For more “tattoo” style stockings, check out these on Etsy.

If you’re going to shop for quality stockings, you should know a little something about denier. Denier is unit of weight that measures the fineness of a textile, equal to the weight in grams of 9000 meters. Basically, it measures the thickness of something. Think of it like thread-count on your sheets, only the number goes down, instead of  up. The sheerest you can find these days is around 7.

You might be tempted to splurge on real silk stockings, but forewarned is forearmed: silk stretches and then doesn’t un-stretch. Lots of sitting and standing and your cool silk stockings will be bagging around you knees and ankles. No bueno.

And here’s a little factoid: do you know why they stopped making silk stockings? They had to because of World War II. The number one supplier of silk to the U.S. was Japan. After the attack on Pearl Harbor, that trade route was closed. The small supply of silk that we did have went towards making parachutes for soldiers. And then the Mack-daddy of all things vital to women was invented: nylon (followed closely by Spandex). Nylon was a ton less expensive to make than silk, so it opened up a whole new world of availability to lower-income women.

Dr. Wallace Hume Carothers invented nylon in the 1930s and DuPont introduced the stockings in 1938 and promoted them at the 1939 World’s Fair as a rival for silk stockings. In October 1939, according to Sodibas.com, the entire stock of four thousand pairs was sold out in Wilmington, Delaware within three hours.

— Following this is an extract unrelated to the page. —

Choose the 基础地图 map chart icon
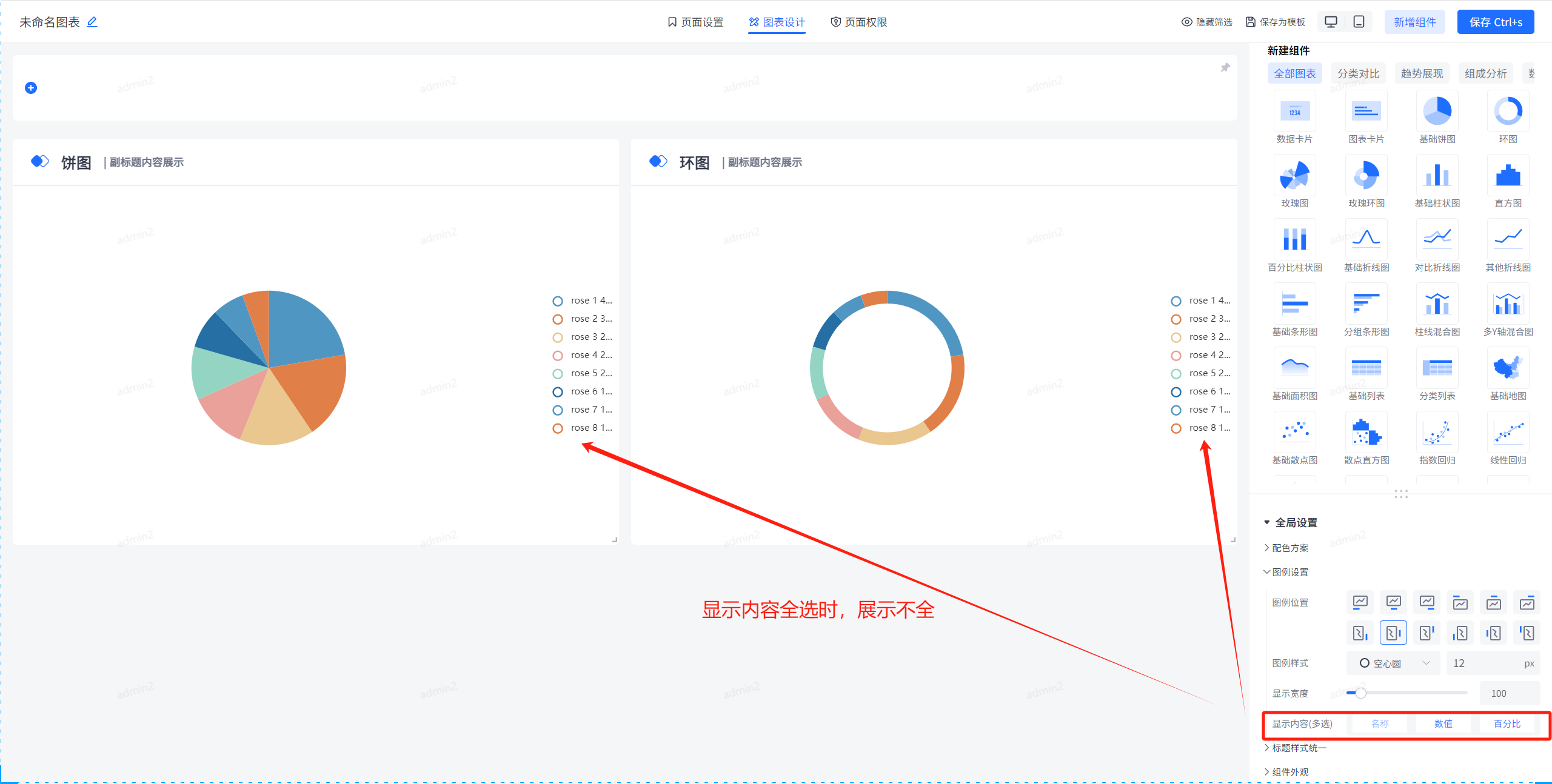 [x=1508, y=369]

Dupont then designated May 15, 1940 as "Nylon Day" nationwide and four million pair were sold within four days.*

Can you imagine? FOUR MILLION in FOUR days. Can you say shopping free-for-all?

Here are some of my favorite go-to recommendations for luxury legwear:

Wolford – Home for luxury legwear. Founded in 1949 Germany, they are the go-to for great hosiery. They have co-branded with the likes of Jean Paul Gautier, Philipp Starck, Vivienne Westwood, Karl Lagerfeld and Emilio Pucci.

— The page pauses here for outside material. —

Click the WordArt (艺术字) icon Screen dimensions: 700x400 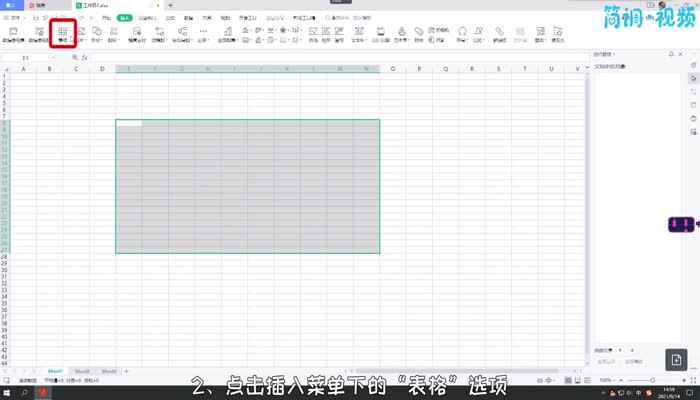(x=401, y=34)
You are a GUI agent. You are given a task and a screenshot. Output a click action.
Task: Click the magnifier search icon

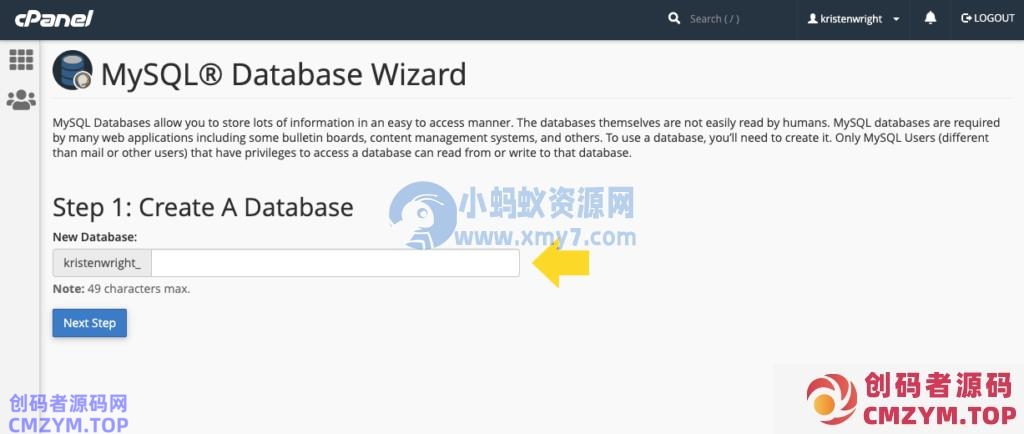[x=675, y=19]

Gerbe – French manufacturer since 1904. These folks know how to do it.

Girardi – Making them Italian style since 1933!

Most of these manufacturers do lots of private label stuff for Agent Provocateur, La Perla and Faire Frou Frou. If you’re looking for the luxury stuff, go to any of these places to shop.

Here are some more of my favorites from around the interwebs, both bridal and otherwise!


$31.00 from SockBox via Etsy.


16.56 € from Trasparenze.


A little something blue in 15 denier? $49.99 from StockinGirl.


85.00 € from Cazar.


£ 54.95 from Lascivious.

More pretties:













There are a million, jillion places to buy this stuff at all price levels and in all kinds of styles. If you want to try stockings or thigh highs, I suggest buying an inexpensive pair and giving them a test run before seriously investing. They aren’t for everyone, comfort being the biggest factor.

I have a request though, nay a demand. Regardless of what you see in fashion magazines, hosiery with open toed shoes is LAME, even those marked “sandal foot.”  I beg of you, do not do this.

So, what’s your take on legwear? Thigh highs? Stockings? Or are you simply going to rock some Spanx and call it day?